:: What you should do ::
Go through the listing and return every line with "dropdown" in it.
***** Records supplied
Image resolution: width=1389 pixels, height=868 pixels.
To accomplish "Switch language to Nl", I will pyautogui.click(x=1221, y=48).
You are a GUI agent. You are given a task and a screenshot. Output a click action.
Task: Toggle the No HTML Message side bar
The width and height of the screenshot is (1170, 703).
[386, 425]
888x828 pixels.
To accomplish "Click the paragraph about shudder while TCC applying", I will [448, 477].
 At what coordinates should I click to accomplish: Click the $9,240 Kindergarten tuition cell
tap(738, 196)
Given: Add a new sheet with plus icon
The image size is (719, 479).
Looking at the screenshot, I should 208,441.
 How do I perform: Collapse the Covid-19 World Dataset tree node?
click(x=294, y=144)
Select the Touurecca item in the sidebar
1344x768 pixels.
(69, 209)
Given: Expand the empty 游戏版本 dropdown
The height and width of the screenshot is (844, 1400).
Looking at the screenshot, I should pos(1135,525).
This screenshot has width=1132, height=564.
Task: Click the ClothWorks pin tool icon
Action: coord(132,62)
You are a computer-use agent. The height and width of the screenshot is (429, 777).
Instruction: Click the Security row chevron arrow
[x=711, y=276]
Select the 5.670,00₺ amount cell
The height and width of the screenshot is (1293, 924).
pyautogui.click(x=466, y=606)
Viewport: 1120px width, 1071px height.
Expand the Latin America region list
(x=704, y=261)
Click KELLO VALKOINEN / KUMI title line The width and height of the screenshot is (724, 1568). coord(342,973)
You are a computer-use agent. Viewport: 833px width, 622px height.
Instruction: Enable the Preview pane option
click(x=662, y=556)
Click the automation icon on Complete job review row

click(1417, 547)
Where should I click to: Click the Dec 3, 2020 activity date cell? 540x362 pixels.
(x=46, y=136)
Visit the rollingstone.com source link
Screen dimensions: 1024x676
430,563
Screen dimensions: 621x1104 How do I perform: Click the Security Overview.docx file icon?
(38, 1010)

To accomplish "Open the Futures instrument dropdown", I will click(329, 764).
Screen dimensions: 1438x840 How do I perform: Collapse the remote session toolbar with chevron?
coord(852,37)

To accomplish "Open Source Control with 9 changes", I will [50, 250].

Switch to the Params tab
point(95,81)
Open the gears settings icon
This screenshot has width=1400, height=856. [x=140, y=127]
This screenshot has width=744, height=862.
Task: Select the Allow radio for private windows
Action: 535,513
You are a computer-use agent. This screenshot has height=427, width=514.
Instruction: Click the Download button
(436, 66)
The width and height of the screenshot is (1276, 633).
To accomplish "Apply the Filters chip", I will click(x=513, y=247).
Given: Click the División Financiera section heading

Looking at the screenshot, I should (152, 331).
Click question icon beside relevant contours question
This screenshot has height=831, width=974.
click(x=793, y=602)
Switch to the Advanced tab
**********
:: Answer space ::
Given: Expand the empty 游戏版本 dropdown
To accomplish "Open the Futures instrument dropdown", I will click(329, 764).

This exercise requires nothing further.